Mihoyo, the developer behind Genshin Impact, has created clear guidelines for products and fanart made for sale featuring characters or other elements from the game so that creators don’t have to fear a cease and desist letter. So long as the merchandise can’t be said to harm the reputation of Mihoyo or the game itself, Genshin Impact fans can create whatever products they like and sell up to 500 units, or 200 if selling as part of a group. Those who would like to go beyond that unit limit may ask Mihoyo for permission.

Game development software company Unity has acquired the technology arm of Weta Digital, Peter Jackson’s special-effects company. The deal cost Unity some $1.6 billion. We are now one step closer to my ideal world: one in which hobbits are in everything.
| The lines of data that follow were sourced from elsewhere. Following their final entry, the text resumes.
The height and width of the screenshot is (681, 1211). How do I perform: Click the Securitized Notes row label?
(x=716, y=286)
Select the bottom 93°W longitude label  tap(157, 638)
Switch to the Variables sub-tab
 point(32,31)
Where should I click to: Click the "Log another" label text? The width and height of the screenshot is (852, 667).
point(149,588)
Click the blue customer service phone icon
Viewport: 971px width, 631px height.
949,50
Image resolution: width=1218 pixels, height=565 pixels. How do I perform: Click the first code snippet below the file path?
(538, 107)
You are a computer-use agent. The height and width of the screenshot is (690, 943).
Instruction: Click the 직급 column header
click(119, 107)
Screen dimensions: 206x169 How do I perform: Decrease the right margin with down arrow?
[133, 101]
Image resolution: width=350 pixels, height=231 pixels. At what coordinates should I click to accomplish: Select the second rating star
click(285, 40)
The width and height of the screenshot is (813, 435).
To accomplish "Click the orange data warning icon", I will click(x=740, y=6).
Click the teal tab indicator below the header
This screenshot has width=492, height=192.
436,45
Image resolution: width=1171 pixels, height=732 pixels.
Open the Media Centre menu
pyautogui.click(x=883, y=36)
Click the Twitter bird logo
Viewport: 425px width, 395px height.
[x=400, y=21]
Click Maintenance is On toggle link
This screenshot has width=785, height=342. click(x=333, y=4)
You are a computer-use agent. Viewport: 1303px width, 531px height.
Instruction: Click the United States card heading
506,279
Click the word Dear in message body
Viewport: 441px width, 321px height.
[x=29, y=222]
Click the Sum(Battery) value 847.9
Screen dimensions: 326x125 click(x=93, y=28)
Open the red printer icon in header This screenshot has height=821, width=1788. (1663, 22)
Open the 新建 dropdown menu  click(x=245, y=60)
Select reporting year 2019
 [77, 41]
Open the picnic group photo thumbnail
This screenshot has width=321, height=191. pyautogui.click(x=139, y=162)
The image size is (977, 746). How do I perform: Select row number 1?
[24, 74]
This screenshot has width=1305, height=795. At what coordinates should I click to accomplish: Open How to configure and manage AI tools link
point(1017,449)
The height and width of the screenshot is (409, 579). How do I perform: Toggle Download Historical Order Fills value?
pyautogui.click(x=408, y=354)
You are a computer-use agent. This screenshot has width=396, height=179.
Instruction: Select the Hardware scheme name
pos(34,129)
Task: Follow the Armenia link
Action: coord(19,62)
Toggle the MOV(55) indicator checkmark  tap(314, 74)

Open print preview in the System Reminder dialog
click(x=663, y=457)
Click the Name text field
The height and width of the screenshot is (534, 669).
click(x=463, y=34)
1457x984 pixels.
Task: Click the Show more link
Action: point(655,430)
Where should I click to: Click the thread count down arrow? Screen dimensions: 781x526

No, I don’t care that the hobbits in the Lord of the Rings films were not CGI. Put them in anyway.

Bandai Namco will end all sales of Jump Force, the crossover fighting game starring characters from various anime and manga franchises featured in Shonen Jump, in America across all platforms on February 7, 2022. The online servers will be shut down from August 24, 2022. Offline content, online battles (excluding ranked matches), and any DLC purchased before February 7, 2022, will still be playable.

The Grand Theft Auto Trilogy remaster has met with criticism for its graphics, as well as the fact that it was literally unplayable on PC. Because time is a flat circle, it turns out that the San Andreas game files in the remaster still include the “Hot Coffee” content that caused such a stir literally 17 years ago. The content, which was inaccessible through normal play but discovered by modders, kicked off a series of lawsuits, a rating change, and increased scrutiny for the games industry. Rockstar has pulled the remaster from Windows—where the content would have been most easily accessible—likely to fix this problem alongside a different problem with Rockstar’s own game launcher, another problem with some unlicensed music, and who knows what else. As of 11/15, the game is once again available on PC.